▸ **Objective**
Rewrite the stretch of the data from the line containing "Select the PowerPoint input option" through the line containing "click(x=575, y=89)", changing "PowerPoint" to "Excel" and leaving everything else unchanged.

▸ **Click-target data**
-=-=-

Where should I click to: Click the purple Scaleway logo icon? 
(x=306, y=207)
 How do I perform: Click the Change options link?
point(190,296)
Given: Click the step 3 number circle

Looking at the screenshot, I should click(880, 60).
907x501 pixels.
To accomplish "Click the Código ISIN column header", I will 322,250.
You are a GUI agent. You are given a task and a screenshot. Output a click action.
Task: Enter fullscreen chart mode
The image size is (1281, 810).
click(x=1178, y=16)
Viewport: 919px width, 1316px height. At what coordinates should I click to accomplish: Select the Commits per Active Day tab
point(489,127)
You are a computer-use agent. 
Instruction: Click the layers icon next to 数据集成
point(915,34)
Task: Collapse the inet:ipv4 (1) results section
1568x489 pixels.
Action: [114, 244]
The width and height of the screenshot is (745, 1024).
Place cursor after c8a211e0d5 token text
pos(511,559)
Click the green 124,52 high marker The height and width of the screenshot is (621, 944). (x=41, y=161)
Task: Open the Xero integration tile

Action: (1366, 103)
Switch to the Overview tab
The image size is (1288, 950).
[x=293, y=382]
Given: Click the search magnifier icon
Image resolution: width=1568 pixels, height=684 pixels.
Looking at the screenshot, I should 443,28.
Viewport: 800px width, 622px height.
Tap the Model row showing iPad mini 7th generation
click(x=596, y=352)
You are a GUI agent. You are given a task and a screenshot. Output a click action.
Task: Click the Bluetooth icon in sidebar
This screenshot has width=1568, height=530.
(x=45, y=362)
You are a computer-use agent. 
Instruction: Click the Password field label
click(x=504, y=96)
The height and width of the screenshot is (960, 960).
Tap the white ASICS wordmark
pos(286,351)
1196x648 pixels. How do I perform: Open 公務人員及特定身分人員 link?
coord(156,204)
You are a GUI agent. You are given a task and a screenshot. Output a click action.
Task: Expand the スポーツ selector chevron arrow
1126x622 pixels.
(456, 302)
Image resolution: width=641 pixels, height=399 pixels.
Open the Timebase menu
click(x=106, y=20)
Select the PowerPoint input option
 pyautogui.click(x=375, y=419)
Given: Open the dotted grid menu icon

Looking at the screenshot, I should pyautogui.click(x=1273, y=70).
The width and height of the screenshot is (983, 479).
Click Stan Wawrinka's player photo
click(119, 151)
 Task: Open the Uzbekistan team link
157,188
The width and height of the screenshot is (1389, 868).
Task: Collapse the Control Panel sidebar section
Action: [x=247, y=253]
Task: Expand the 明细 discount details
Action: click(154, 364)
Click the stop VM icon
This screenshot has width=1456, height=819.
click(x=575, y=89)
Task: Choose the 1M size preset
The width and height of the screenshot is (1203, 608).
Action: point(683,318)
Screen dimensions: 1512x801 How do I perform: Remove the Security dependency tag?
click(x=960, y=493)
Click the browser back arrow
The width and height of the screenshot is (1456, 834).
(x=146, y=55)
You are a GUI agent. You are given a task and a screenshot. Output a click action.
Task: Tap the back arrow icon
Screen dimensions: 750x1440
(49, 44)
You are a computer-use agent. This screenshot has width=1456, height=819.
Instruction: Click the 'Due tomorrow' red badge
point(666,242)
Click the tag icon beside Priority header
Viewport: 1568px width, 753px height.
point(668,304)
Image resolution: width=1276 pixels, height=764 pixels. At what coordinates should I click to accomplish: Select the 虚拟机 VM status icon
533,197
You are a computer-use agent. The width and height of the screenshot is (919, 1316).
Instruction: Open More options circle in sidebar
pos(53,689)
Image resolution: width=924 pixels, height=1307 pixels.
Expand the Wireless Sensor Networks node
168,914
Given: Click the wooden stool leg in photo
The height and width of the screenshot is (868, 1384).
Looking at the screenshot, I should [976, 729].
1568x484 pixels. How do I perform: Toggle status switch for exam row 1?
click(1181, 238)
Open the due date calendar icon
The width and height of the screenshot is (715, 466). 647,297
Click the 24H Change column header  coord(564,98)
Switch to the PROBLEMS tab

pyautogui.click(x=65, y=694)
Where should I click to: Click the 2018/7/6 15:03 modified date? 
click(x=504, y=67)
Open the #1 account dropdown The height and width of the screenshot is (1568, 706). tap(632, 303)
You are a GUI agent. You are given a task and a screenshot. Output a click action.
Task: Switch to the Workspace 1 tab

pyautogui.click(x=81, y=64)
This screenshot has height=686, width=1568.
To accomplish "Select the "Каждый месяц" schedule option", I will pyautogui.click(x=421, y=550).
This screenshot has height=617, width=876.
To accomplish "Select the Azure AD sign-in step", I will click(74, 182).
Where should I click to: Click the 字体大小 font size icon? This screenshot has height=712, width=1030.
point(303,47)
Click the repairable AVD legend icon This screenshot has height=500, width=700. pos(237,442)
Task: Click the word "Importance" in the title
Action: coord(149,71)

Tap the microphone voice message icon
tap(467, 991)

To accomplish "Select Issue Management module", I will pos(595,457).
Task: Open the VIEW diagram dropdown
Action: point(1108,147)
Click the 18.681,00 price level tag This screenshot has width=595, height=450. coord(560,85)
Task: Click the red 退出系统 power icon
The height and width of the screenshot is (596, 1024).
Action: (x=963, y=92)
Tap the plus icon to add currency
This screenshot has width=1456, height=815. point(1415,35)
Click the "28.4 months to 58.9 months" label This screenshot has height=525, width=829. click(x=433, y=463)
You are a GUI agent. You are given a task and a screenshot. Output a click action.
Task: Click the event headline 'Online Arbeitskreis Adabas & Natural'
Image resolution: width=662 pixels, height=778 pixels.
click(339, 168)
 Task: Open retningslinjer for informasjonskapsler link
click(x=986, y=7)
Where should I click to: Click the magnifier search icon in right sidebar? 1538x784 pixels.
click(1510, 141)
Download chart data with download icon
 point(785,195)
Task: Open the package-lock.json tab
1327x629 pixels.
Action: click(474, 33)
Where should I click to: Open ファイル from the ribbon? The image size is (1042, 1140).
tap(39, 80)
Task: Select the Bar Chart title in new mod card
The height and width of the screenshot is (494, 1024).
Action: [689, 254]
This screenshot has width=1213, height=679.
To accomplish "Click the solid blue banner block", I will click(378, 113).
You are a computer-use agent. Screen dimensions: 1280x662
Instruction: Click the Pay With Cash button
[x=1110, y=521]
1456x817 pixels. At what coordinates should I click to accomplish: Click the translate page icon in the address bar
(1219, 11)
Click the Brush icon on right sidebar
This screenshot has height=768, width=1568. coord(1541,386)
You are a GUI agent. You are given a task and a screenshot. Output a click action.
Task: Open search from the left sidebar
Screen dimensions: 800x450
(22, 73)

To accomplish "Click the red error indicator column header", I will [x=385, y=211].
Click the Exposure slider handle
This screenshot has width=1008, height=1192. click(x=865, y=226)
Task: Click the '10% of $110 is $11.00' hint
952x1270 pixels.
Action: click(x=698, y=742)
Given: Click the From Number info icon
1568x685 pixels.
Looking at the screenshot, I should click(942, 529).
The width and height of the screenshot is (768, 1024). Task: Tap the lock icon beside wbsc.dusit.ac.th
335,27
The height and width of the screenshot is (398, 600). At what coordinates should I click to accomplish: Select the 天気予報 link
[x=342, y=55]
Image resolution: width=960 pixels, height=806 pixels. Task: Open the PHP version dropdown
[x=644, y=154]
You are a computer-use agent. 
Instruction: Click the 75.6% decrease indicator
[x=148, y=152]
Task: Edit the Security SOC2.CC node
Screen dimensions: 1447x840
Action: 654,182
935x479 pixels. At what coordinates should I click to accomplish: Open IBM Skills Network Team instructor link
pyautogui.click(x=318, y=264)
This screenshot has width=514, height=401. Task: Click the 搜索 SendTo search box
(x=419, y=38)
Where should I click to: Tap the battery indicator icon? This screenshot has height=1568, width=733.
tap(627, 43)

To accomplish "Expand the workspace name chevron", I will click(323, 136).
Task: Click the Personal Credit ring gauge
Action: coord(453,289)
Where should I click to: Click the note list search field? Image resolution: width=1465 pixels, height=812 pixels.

-=-=-

▸ **Correct response**
Select the Excel input option
 pyautogui.click(x=375, y=419)
Given: Open the dotted grid menu icon

Looking at the screenshot, I should pyautogui.click(x=1273, y=70).
The width and height of the screenshot is (983, 479).
Click Stan Wawrinka's player photo
click(119, 151)
 Task: Open the Uzbekistan team link
157,188
The width and height of the screenshot is (1389, 868).
Task: Collapse the Control Panel sidebar section
Action: [x=247, y=253]
Task: Expand the 明细 discount details
Action: click(154, 364)
Click the stop VM icon
This screenshot has width=1456, height=819.
click(x=575, y=89)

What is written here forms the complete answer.